When Theresa May invoked article 50 last month, she promised parliament she would “take this opportunity to build a stronger, fairer Britain”.
This wasn’t, of course, the first time the May had felt the need to tell us of her apparent focus on fairness. When she made her first speech as PM, on the steps of Downing Street in July, she pledged to be on the side of ordinary working families – the “just managing” – and to fight the “burning injustices” brought about by inequality.
But May’s rhetoric is just that, rhetoric. The reality is that the Tories under May, just as under Cameron and Osborne, are failing miserably to deal with any of the increasingly pressing social issues the country is burdened by: inequality, low pay, job insecurity, crumbling public services, crises in healthcare, social care, prisons; the list goes on.
May’s claim to be on the side of ordinary working families will ring very hollow for the poorest third of families in the country, who, as the Resolution Foundation commented last week, are faring just as badly as they did in the period after the financial crisis. Thursday’s average earnings figures show that wage growth is again zero, and from next month it is expected to fall below the rate of inflation.
Working people are seeing their real incomes fall as they have been doing, other than for short periods, ever since the crash in 2008. It is sadly no surprise that the Joseph Rowntree Foundation have found, for the first time in our history, that 55 per cent of those in poverty in Britain – some seven million people – now live in working households.
May promised last October to make the state a “force for good” to help working people and to help tackle the root causes of the deep dissatisfaction with the socio-economic status quo which manifested themselves in last June’s referendum. Yet, as Whitehall fixates on Brexit, May’s government is paying little or no attention to any of the mounting social crises – in school funding, social care, housing, health, prisons; any one of which you could argue should be dominating public discourse, and indeed may be, were it not for Brexit.
And that’s just the crisis management. What about planning for the future? What about repairing our creaking transport infrastructure, for example?

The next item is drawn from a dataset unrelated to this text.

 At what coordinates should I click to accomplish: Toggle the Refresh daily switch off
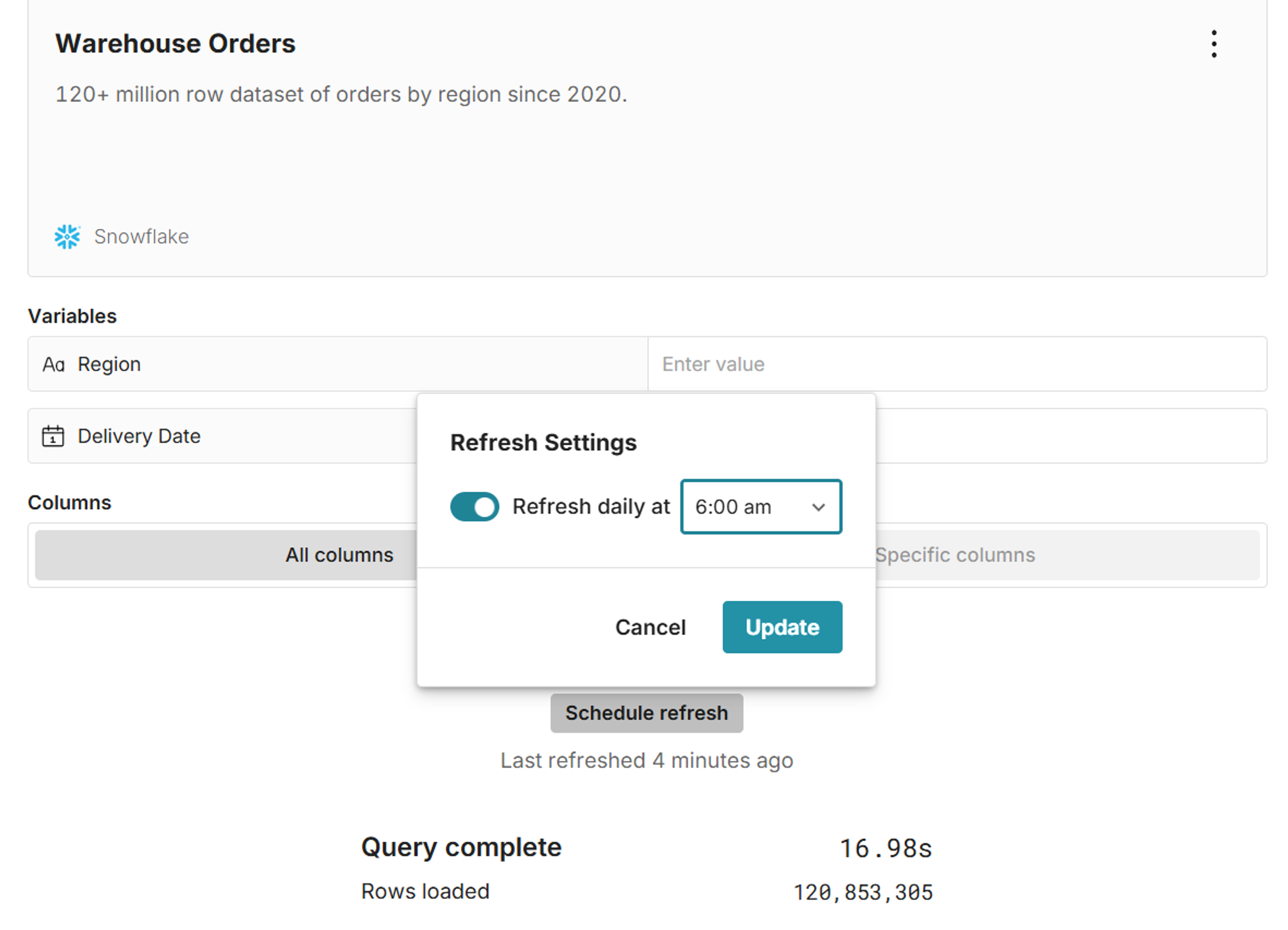pyautogui.click(x=474, y=506)
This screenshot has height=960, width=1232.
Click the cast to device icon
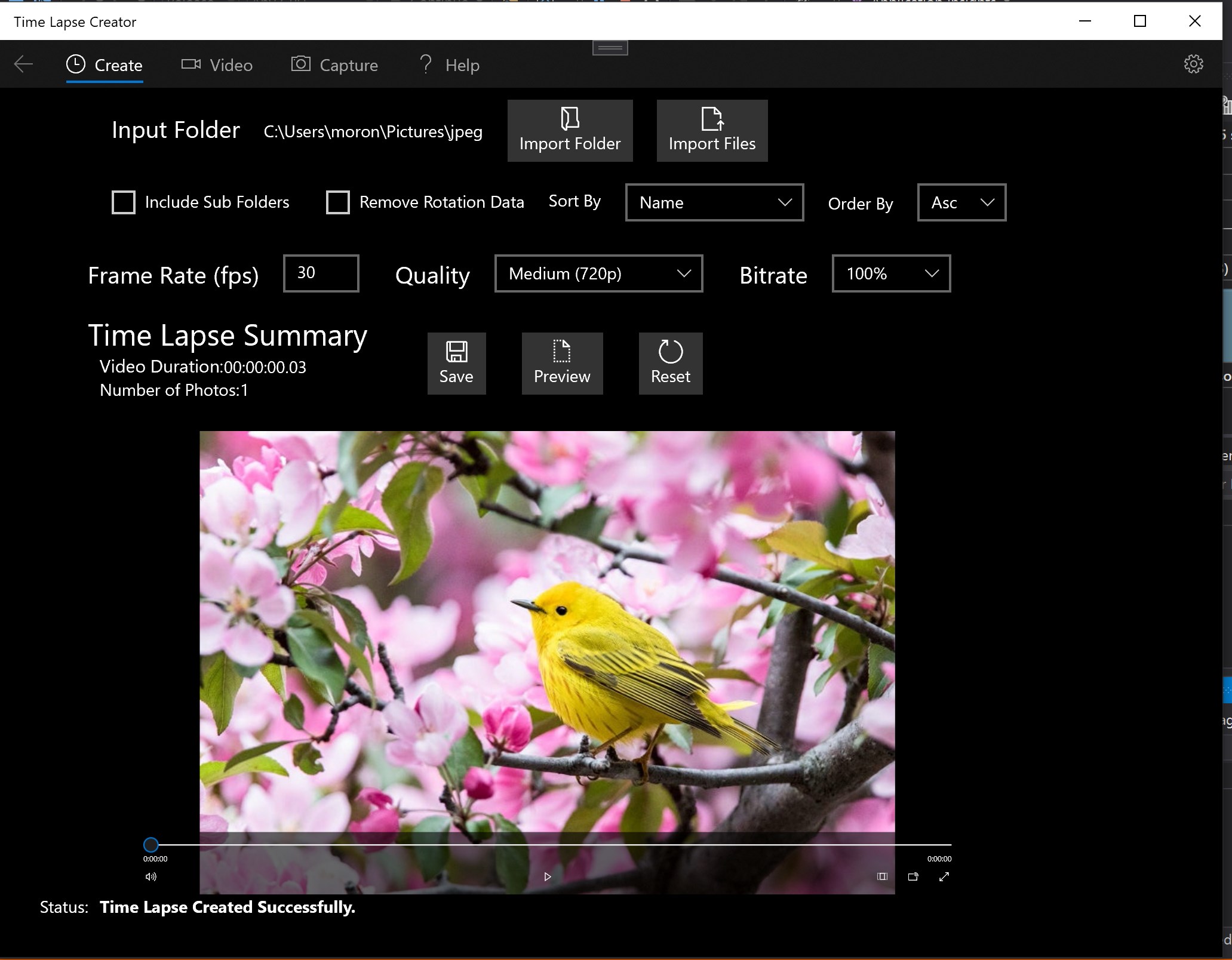(x=913, y=876)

What about addressing the skills shortage, thinking about how we deal with automation, closing the productivity gap?
Brexit brought many of the country’s divides – economic, social, cultural – into stark relief. But in refusing to tackle the burning injustice of vast inequalities in wealth, health and life chances, May’s government is exacerbating these divides, not mending them.
A government which ignores Britain’s mounting social crises cannot be one that creates a stronger, nor a fairer Britain. If May does want to see Britain become a fairer country, she will need to do far more than say so.
Lucy Rigby was Labour’s candidate in Lincoln at the general election.